De nuevo se vuelve a tomar la parte por el todo cuando se habla de conflicto con los catalanes. ¿De qué catalanes se habla cuando se habla del conflicto catalán? Los ciudadanos que tenían derecho a voto en las últimas elecciones catalanas fueron 5.623.962. Los grupos independentistas obtuvieron 1.366.044. O sea, el 24% del censo electoral. Más elocuente, uno de cada cuatro catalanes votaron por la independencia. Esto es, el 76% decidió que su voto se orientaba a transitar por otros caminos diferentes. No se comprende que se quiera someter al 76% de los ciudadanos con derecho a voto a la voluntad del 24%. No es tolerable que, para que haya concordia y conciliación, los derechos constitucionales del 76% de los ciudadanos de Cataluña deban ser sometidos a los dictados de la ideología totalitaria de la minoría.

El Gobierno de ERC y JXC, apoyados por la CUP, han prometido sus cargos  evitando cualquier palabra que significara sometimiento a la Constitución o al Estatuto

Los que debaten sobre la conveniencia o no de conceder el indulto a los independentista sediciosos se preguntan si los indultados volverían a delinquir. No deja de ser una pregunta retórica porque el independentismo no es que lo volvería a hacer, es que no ha dejado de hacerlo desde al año de 2012. El Gobierno de ERC y JXC, apoyados por la CUP, han prometido sus cargos  evitando cualquier palabra que significara sometimiento a la Constitución o al Estatuto, negando la lealtad al Jefe del Estado que firmó sus nombramientos y sustituyendo los símbolos oficiales por el lazo amarillo y la estelada, al estilo de lo que hacía el franquismo con su aguilucho o los países comunistas con la hoz y el martillo.

Defensores del Estado de derecho

La visión del indulto a los sediciosos se presta a varias lecturas y a comparaciones odiosas. Quienes quieren llevar el agua a su molino sacan a pasear el indulto que el presidente Aznar concedió al exministro José Barrionuevo y al Secretario de Estado de Seguridad, Rafael Vera. La comparación no puede ser más odiosa. Barrionuevo y Vera, con aciertos o con errores, defendían el Estado de derecho frente a los terroristas de ETA. Los sediciosos independentistas lo que quieren es terminar con ese Estado.
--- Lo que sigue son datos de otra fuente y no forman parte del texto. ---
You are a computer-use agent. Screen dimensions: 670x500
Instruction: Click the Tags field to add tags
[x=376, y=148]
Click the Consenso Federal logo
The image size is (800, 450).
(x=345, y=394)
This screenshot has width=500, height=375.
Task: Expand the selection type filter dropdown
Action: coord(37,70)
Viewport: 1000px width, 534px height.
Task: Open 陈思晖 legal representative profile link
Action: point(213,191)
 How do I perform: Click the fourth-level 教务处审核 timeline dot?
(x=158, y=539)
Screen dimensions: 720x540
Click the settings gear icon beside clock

Frente a quienes piensan que en el PSOE existen dos partidos, el viejo y el nuevo PSOE, debo corregirles. El PP, Vox y los de la Plaza de Colón no pueden apoderarse en exclusiva del concepto del Estado de derecho que construimos hace 42 años. No es el viejo PSOE el que se opone al indulto. Es el socialismo democrático el que se niega a que el PSOE abdique de la conquista democrática a la que contribuyó decisivamente. El PSOE tiene 142 años de historia. Los afiliados socialistas se sienten orgullosos de militar en un partido centenario y con historia. ¿De qué parte de esa historia se sentirán más orgullosos? No creo que haya ningún periodo que supere al papel que los socialistas hemos jugado en estos últimos cuarenta años. Por eso no es asumible que se menosprecie las opiniones de quienes objetamos decisiones que afecten a los intereses de todos los españoles.

El debate debería abrirse en el seno del PSOE para que los argumentos de unos y de otros ayuden a formar una única posición y a votar en un asunto tan controvertido como el de los indultos. Frente a los que piensan que existe una única verdad, yo afirmo que el PSOE es un partido en el que jamás la fe ciega guio sus pasos. Y por eso, recordando la famosa frase de Deming, “Solo creo en Dios; todos los demás, traigan datos”.